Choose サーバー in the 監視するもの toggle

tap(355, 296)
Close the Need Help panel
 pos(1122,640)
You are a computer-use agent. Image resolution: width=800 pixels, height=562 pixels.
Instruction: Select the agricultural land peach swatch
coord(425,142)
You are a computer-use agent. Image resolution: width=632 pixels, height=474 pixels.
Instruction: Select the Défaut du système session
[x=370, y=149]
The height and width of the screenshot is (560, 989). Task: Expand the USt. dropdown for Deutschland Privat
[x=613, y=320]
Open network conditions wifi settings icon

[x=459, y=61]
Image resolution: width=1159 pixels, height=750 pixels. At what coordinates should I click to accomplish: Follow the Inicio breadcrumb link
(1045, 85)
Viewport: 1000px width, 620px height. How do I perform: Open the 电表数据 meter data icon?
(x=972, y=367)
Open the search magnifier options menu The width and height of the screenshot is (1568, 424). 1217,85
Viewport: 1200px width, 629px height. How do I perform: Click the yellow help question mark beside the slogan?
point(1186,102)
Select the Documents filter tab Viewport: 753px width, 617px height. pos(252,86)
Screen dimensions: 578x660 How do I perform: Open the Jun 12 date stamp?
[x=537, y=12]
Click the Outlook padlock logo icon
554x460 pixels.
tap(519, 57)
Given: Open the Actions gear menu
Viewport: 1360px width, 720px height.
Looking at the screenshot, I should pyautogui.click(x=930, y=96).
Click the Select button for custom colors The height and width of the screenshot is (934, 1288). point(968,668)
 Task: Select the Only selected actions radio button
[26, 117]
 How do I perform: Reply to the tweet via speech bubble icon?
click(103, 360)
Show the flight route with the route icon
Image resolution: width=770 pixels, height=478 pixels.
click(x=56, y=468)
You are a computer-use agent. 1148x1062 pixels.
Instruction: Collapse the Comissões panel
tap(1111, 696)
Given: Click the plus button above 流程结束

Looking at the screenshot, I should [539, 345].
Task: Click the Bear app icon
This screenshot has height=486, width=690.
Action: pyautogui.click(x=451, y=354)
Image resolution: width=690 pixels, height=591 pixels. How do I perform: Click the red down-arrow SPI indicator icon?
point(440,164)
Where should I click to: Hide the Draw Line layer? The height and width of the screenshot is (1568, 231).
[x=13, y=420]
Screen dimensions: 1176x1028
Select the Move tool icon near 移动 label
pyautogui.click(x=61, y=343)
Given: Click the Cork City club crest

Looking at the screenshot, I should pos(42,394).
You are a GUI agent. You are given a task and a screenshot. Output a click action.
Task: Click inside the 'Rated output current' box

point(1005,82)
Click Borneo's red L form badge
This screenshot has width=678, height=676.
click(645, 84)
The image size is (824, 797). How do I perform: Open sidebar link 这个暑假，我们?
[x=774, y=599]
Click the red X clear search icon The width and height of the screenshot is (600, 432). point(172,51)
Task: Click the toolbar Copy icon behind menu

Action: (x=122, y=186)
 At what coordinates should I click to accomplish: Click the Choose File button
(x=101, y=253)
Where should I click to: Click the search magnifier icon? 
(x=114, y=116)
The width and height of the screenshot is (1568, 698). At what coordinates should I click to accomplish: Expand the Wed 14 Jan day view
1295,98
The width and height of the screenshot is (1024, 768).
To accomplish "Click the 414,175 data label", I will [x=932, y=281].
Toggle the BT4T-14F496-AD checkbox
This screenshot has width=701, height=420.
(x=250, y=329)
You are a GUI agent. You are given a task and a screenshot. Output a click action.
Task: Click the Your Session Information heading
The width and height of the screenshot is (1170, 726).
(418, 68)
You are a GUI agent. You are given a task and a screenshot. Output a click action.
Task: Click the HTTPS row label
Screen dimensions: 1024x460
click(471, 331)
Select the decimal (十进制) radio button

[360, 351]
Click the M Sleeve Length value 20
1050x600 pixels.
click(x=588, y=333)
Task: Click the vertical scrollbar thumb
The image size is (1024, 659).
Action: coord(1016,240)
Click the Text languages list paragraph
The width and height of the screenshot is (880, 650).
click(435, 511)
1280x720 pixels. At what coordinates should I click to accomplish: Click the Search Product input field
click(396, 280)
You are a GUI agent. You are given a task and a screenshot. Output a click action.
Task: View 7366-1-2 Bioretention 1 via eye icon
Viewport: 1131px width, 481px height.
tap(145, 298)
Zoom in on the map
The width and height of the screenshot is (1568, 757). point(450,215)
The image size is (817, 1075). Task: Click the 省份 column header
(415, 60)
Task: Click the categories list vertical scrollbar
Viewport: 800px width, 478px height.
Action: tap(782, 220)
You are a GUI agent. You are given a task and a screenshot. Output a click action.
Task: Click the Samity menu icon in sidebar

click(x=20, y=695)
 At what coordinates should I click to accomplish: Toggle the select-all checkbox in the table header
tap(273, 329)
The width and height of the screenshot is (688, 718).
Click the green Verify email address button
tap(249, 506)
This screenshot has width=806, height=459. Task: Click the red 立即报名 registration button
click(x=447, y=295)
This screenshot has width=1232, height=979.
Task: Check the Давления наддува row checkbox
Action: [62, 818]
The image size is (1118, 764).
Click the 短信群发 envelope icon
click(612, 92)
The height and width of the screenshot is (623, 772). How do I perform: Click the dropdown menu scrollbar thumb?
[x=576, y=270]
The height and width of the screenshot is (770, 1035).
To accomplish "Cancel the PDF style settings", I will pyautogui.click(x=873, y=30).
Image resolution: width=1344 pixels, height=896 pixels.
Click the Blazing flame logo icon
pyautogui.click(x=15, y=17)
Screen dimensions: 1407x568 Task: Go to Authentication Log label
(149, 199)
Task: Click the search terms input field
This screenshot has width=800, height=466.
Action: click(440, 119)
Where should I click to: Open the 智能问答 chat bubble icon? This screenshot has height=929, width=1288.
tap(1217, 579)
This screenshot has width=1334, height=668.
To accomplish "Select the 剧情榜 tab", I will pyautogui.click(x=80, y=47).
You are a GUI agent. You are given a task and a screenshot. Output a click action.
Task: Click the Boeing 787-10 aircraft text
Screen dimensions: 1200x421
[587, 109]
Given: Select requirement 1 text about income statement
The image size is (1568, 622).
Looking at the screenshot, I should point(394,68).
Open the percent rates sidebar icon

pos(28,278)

▶ INSTRUCTIONS FOR THE TASK
Take every line from the listing above that includes the word "computer" and copy it.

▶ SOLUTION TO THIS EXERCISE
You are a computer-use agent. Image resolution: width=800 pixels, height=562 pixels.
You are a computer-use agent. Image resolution: width=632 pixels, height=474 pixels.
You are a computer-use agent. 1148x1062 pixels.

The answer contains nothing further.